Cirebon – Pemerintah Kabupaten (Pemkab) Cirebon terus memperkuat komitmennya terhadap pendidikan inklusif melalui pengembangan Unit Layanan Disabilitas (ULD) Bidang Pendidikan.
Komitmen tersebut diwujudkan melalui Dinas Pendidikan dan Badan Perencanaan Pembangunan, Riset, dan Inovasi Daerah (Bapperida) dengan menggelar Lokakarya Penyediaan Akomodasi yang Layak dan Pengembangan Unit Layanan Disabilitas.
Kegiatan ini dilaksanakan bekerja sama dengan Yayasan Wahana Inklusif Indonesia, INOVASI, serta Kementerian Agama Kabupaten Cirebon, dan berlangsung di Ruang Nyimas Gandasari, Setda Kabupaten Cirebon, Rabu (17/12/2025).
Dalam kegiatan tersebut, Bupati Cirebon, Imron, yang diwakili oleh Asisten Pemerintahan dan Kesejahteraan Rakyat, Mochamad Syafrudin, meresmikan berfungsinya Kantor Unit Layanan Disabilitas (ULD) Bidang Pendidikan Kabupaten Cirebon yang berlokasi di GOR Ranggajati Sumber.
Peresmian dilakukan secara simbolis melalui pemukulan gong saat pembukaan lokakarya dan menjadi bagian dari peringatan Hari Disabilitas Internasional Tahun 2025.
Dikutip dari laman resmi Pemerintah Kabupaten Cirebon, Pemkab Cirebon telah menyelenggarakan pendidikan inklusif sejak 2012, khususnya pada satuan pendidikan di bawah koordinasi Kementerian Pendidikan Dasar dan Menengah.
Sejumlah sekolah dasar di Kabupaten Cirebon telah menerima peserta didik penyandang disabilitas.
Dalam sambutan Bupati Cirebon yang dibacakan Mochamad Syafrudin, menegaskan bahwa komitmen pemerintah daerah diwujudkan melalui kebijakan daerah, yaitu Surat Keputusan Bupati Cirebon Nomor 800.1.11.1/Kep.506-Disdik/2024 tentang Unit Layanan Disabilitas Bidang Pendidikan.
Ia berharap keberadaan regulasi tersebut dapat memperkuat pemenuhan hak peserta didik penyandang disabilitas. “Harapannya, revisi SK dan peresmian sekretariat ULD Bidang Pendidikan dapat menjadi dukungan nyata bagi pemenuhan hak peserta didik disabilitas di Kabupaten Cirebon,” tambahnya.
Di tempat yang sama, Direktur Eksekutif Yayasan Wahana Inklusif Indonesia, Tolhas Damanik, mengapresiasi kolaborasi yang terjalin selama enam bulan terakhir dalam penguatan pendidikan inklusif di sekolah dan madrasah.

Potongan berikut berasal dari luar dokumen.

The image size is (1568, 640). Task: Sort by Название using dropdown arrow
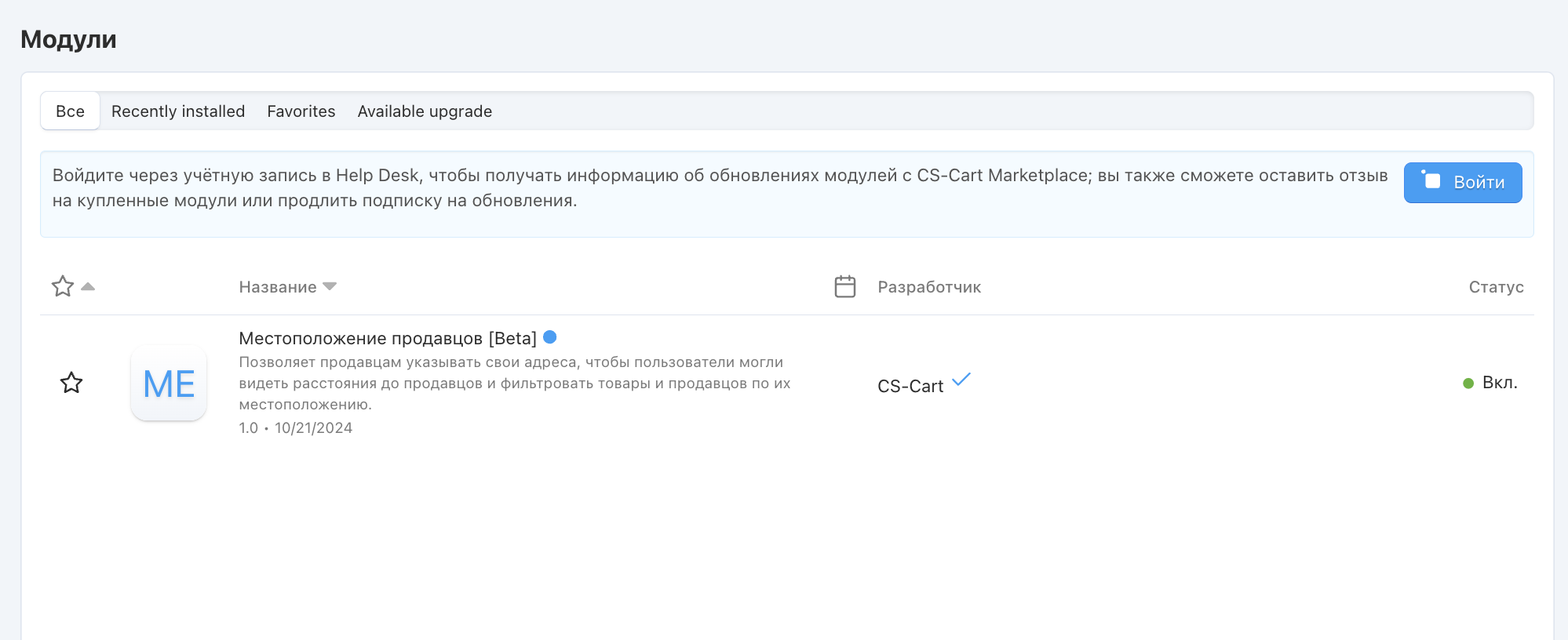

“Kami berharap ULD ini akan semakin menguatkan sekolah dan madrasah dalam menyelenggarakan pendidikan inklusif bagi disabilitas,” ujar Tolhas.
Selain itu, peningkatan kapasitas sumber daya manusia juga dilakukan melalui pelatihan terhadap 84 guru, delapan bendahara sekolah, delapan kepala sekolah, dan 13 pengawas sekolah dari enam sekolah dasar dan dua madrasah dampingan.
Apresiasi juga disampaikan Provincial Manager INOVASI Jawa Barat, Agnes Widyastuti, atas komitmen Pemerintah Kabupaten Cirebon dalam mewujudkan pendidikan inklusif.
“Kami mengapresiasi kepemimpinan dan komitmen Pemerintah Kabupaten Cirebon dalam mewujudkan pendidikan yang inklusif,” ujar Agnes.
Kegiatan lokakarya dilanjutkan dengan talkshow terkait arah pembangunan disabilitas dan pemanfaatan Unit Layanan Disabilitas guna memperkuat sinergi lintas sektor.